** begin **
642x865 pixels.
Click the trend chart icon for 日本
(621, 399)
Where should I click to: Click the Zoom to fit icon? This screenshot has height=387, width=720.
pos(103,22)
** end **
**TASK REQUIREMENTS**
Render the records from the line containing "Where should I" through the end of the records as a two-column CSV with the headers "prompt" and "target", one row per record. Put the record's text under "prompt" and its answer under "target", each in a single quoted field with any line breaks replaced by spaces.

**EXPECTED ANSWER**
prompt,target
"Where should I click to: Click the Zoom to fit icon? This screenshot has height=387, width=720.","pos(103,22)"